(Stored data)
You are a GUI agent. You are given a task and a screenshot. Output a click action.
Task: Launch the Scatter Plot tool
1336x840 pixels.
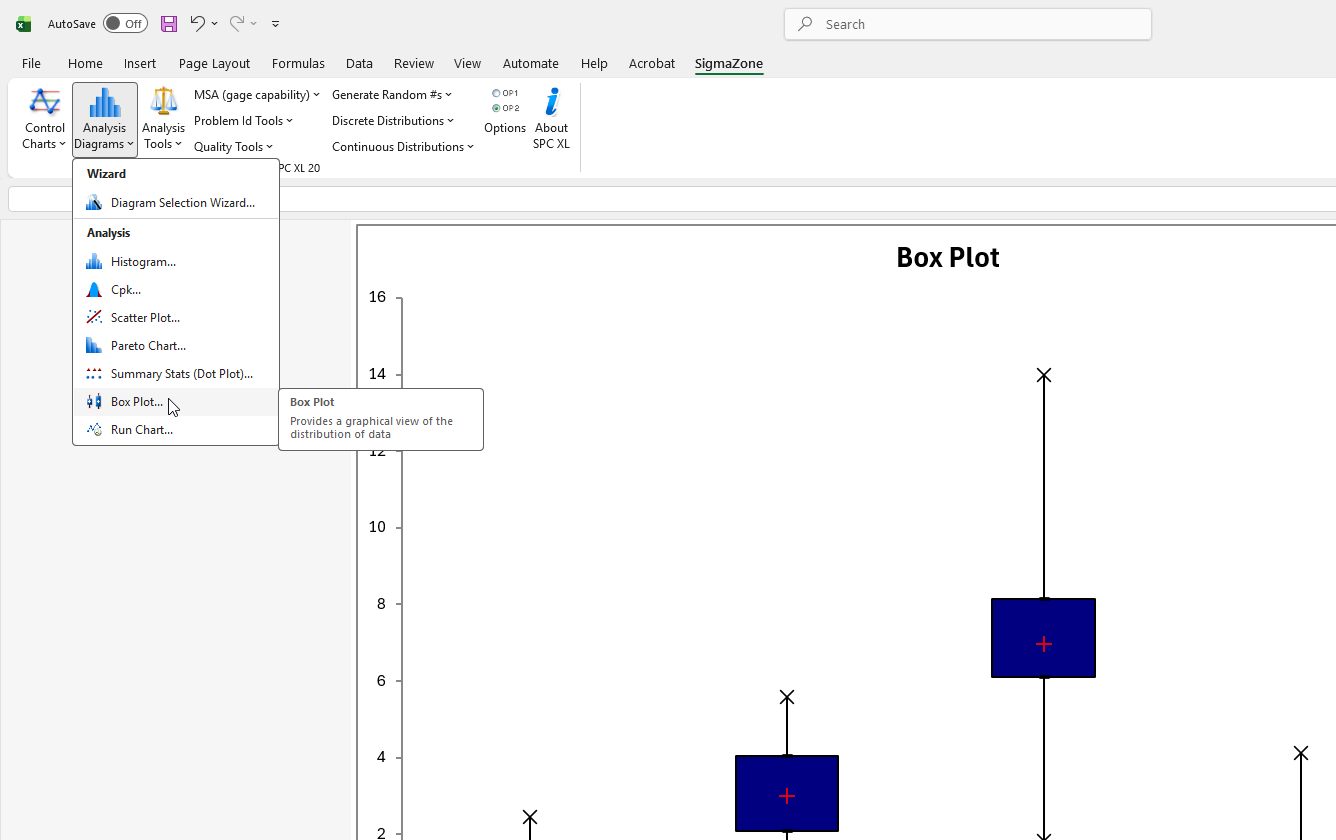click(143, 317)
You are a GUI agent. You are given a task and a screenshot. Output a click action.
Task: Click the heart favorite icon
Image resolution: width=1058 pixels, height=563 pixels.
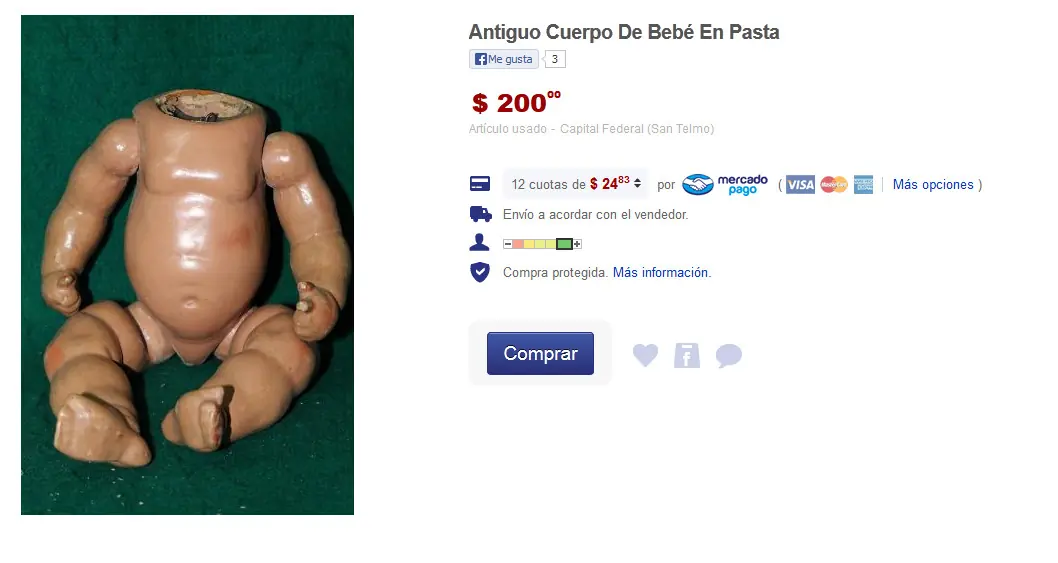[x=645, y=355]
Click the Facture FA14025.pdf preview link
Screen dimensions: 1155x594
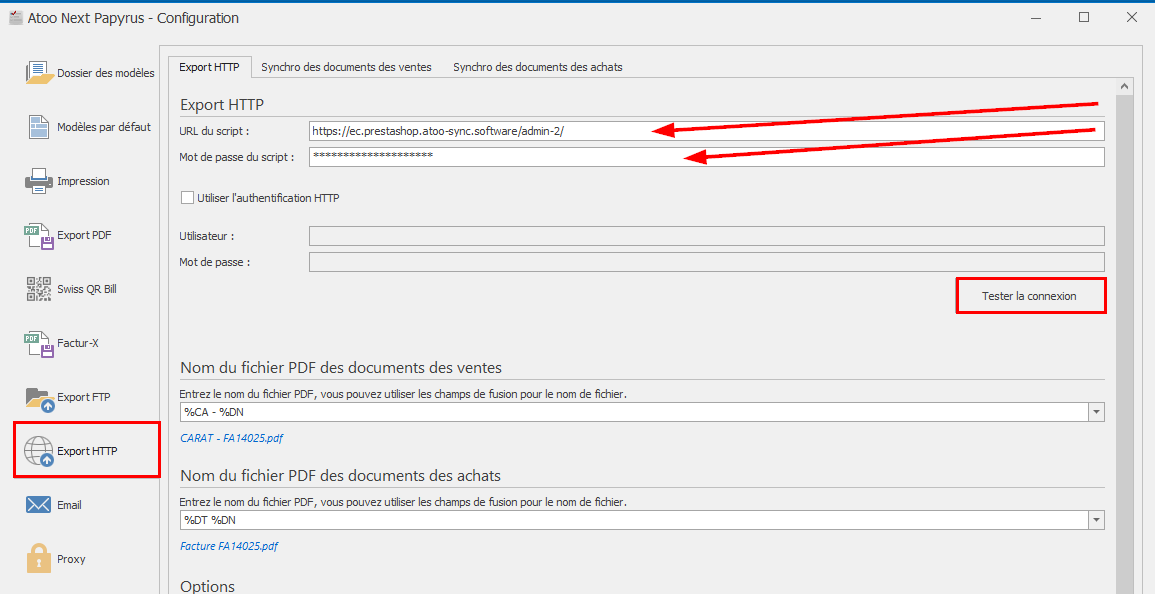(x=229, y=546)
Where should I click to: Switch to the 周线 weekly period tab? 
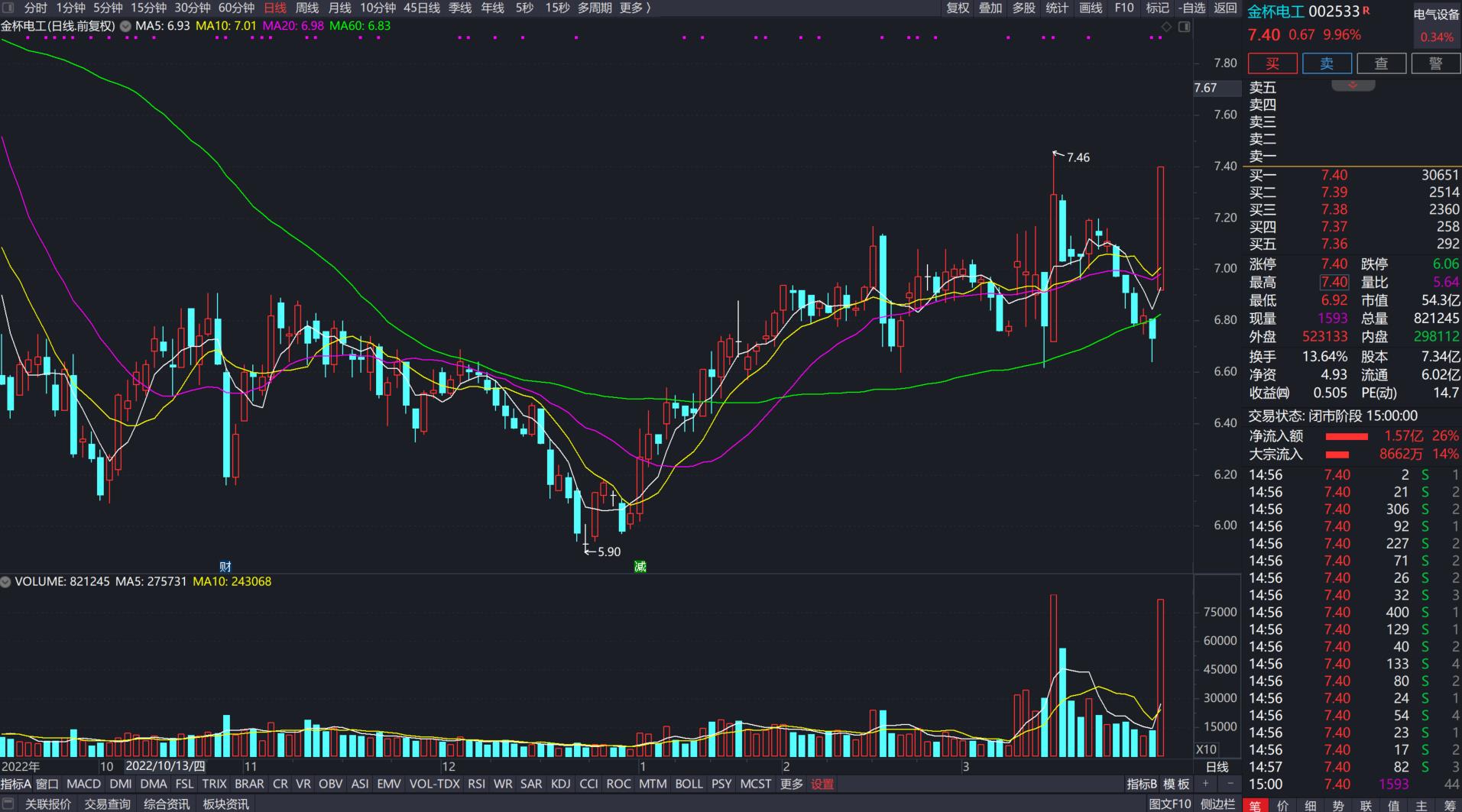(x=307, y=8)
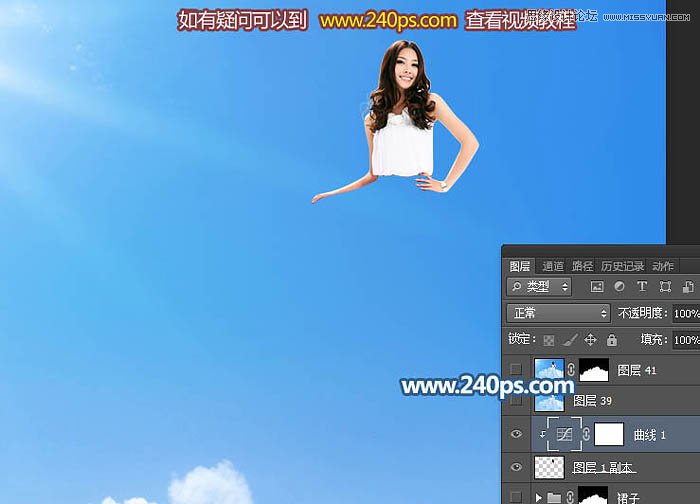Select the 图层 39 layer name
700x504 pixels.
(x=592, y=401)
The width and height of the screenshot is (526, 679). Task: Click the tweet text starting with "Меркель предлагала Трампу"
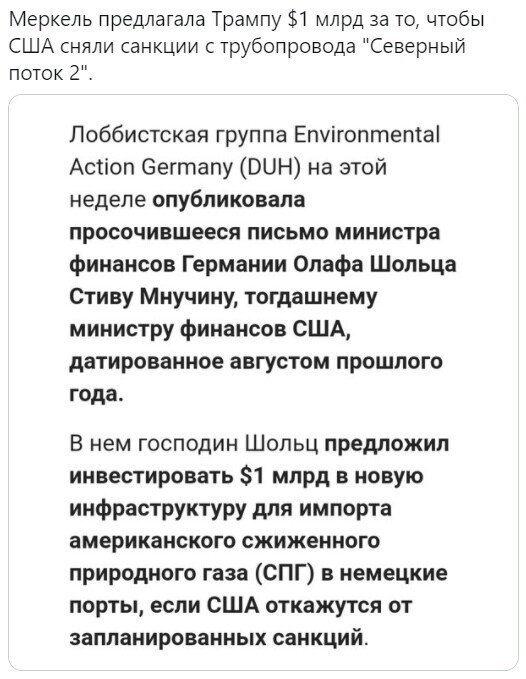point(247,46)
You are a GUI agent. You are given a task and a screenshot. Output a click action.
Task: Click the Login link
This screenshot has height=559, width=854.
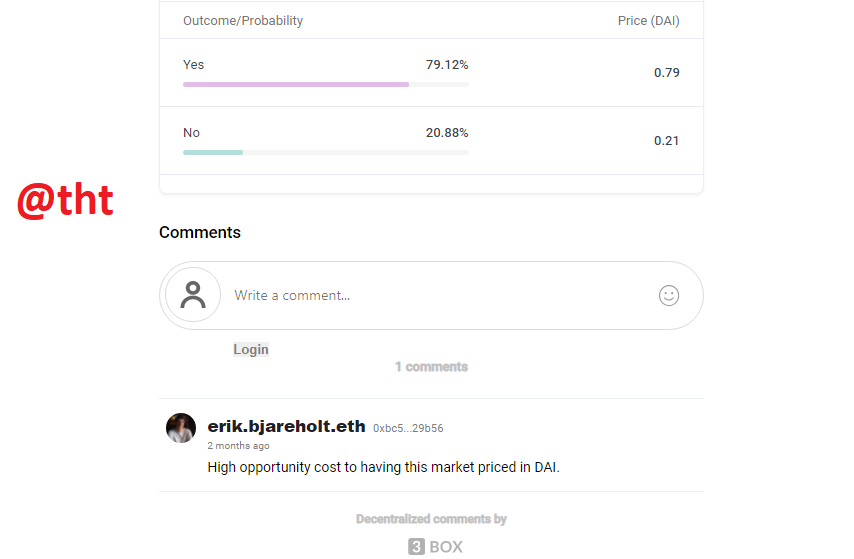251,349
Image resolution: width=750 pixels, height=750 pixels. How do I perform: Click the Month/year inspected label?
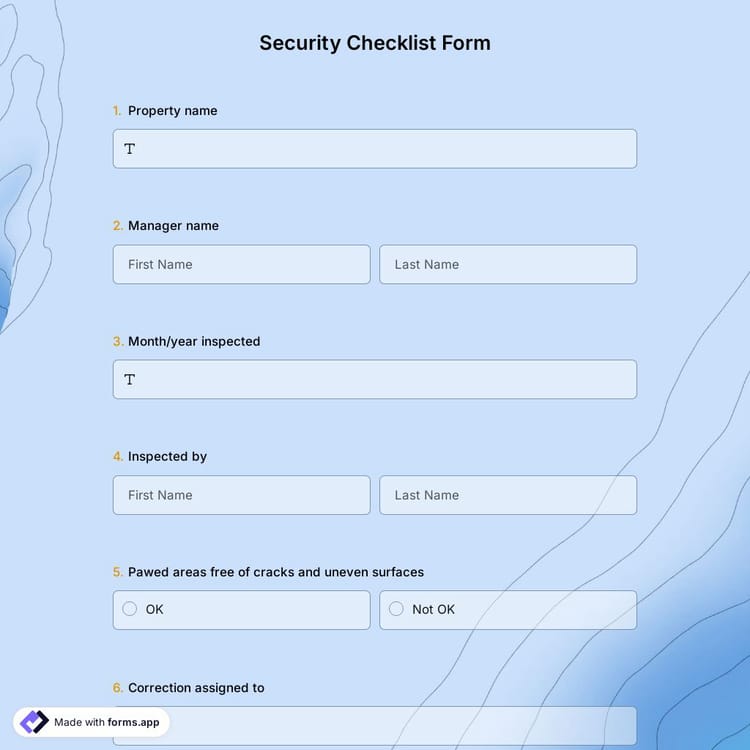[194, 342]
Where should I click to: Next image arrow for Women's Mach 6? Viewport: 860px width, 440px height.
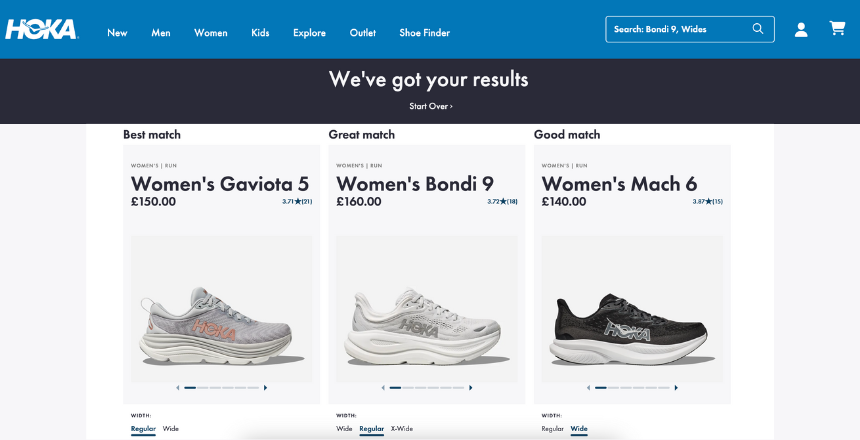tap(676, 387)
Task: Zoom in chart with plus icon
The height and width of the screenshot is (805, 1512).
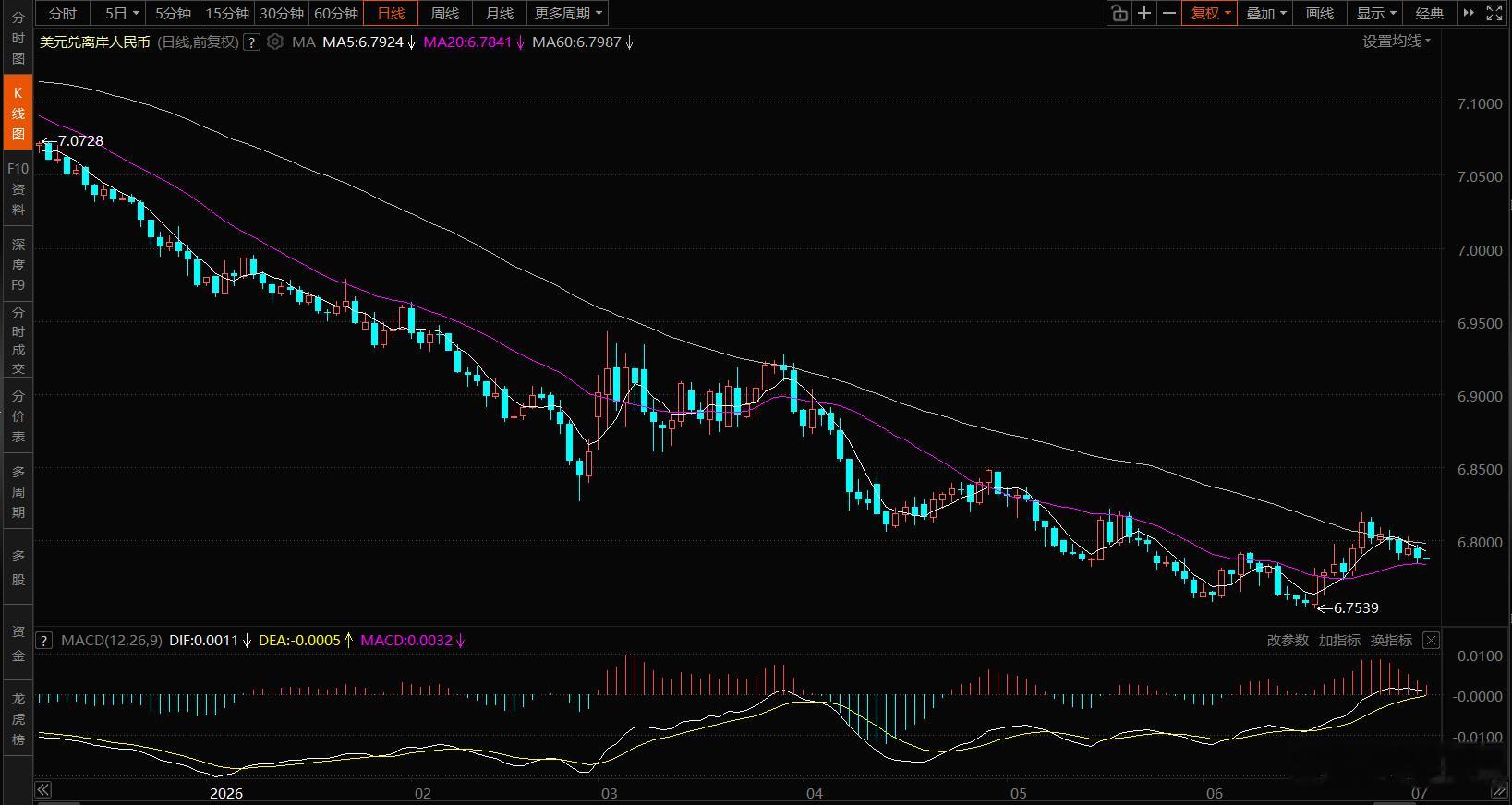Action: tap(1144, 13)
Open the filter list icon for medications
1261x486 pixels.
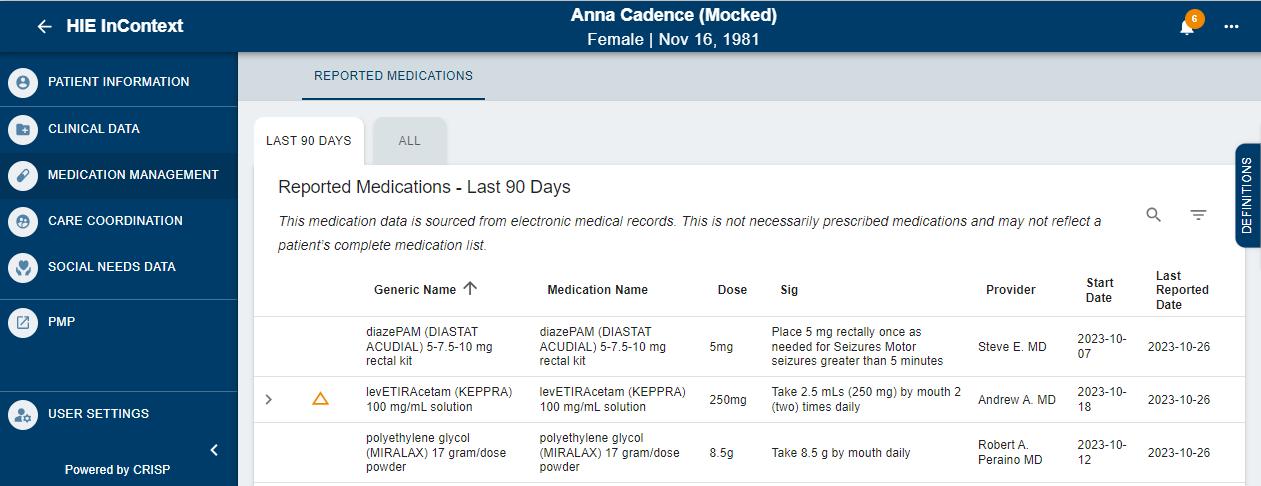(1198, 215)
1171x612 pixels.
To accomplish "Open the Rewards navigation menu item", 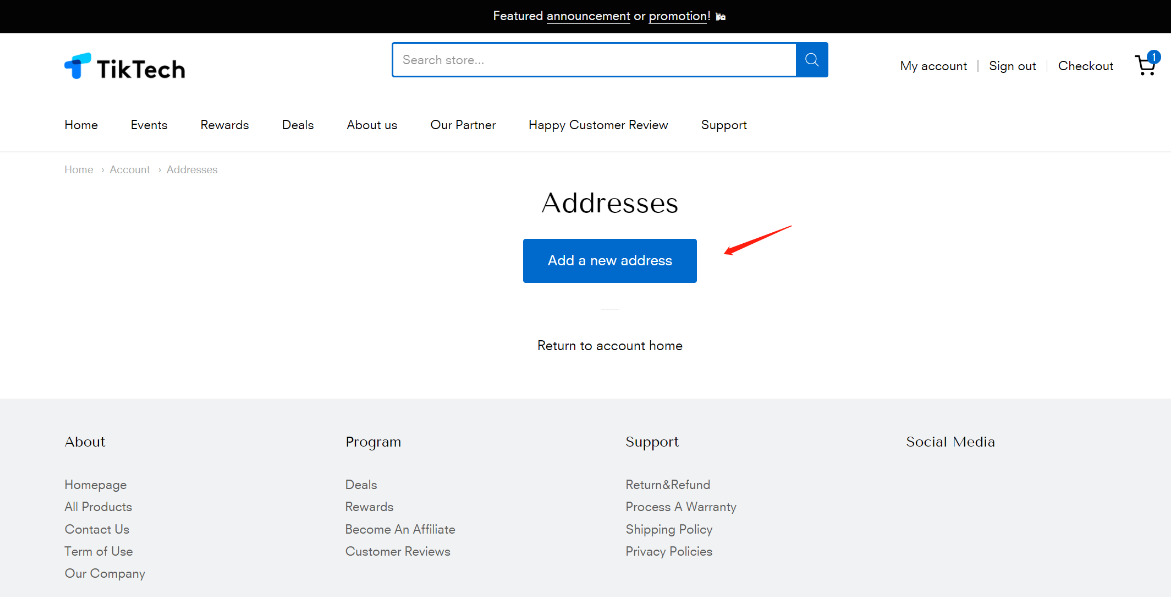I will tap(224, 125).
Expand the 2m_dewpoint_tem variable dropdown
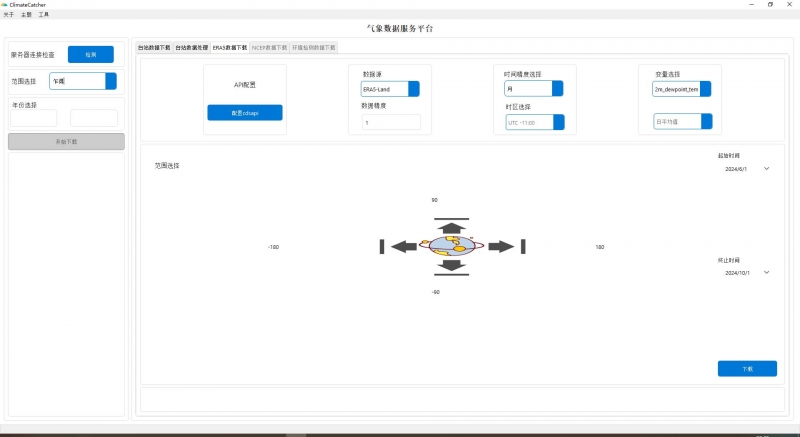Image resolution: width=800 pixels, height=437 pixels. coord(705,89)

• WHAT IS BEING ASKED:
When a line of the entries contains "link", it counts; say how many such lines there are, and nothing more.

• SOLUTION:
2